**Given passage:**
__________
5.5 Representations and Warranties of Purchaser. Purchaser hereby represents and warrants to Seller:

(a) Organization and Authority. Purchaser has the full right, power and authority to purchase the Property as provided in this Agreement and to carry out Purchaser’s obligations hereunder, and all requisite action necessary to authorize Purchaser to enter into this Agreement and to carry out its obligations hereunder have been, or by the Closing will have been, taken. The person signing this Agreement on behalf of Purchaser is authorized to do so.

(b) Pending Actions. There is no action, suit, arbitration, unsatisfied order or judgment, government investigation or proceeding pending against Purchaser which, if adversely determined, could individually or in the aggregate materially interfere with the consummation of the transaction contemplated by this Agreement.
__________
**Raw data:**
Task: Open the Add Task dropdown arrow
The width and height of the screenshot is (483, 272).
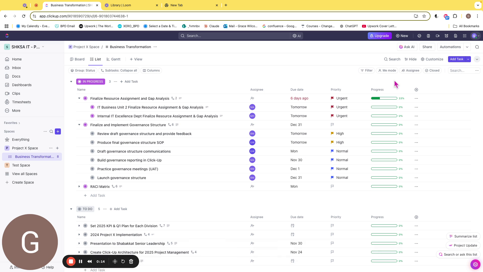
__________
**Problems to work on:**
- a) In the purchaser warranties passage, what condition must a pending action or proceeding against Purchaser meet to fall under the warranty in "(b) Pending Actions"?
- b) Can you revise the purchaser warranties passage, starting at "(b) Pending Actions." and ending at "by this Agreement.", so that "Buyer" replaces "Purchaser"?

**Worked solutions:**
- a) The action, suit, arbitration, unsatisfied order or judgment, government investigation or proceeding must be one that, if adversely determined, could individually or in the aggregate materially interfere with the consummation of the transaction contemplated by the Agreement. Purchaser warrants that no such matter is pending against it.

- b)
(b) Pending Actions. There is no action, suit, arbitration, unsatisfied order or judgment, government investigation or proceeding pending against Buyer which, if adversely determined, could individually or in the aggregate materially interfere with the consummation of the transaction contemplated by this Agreement.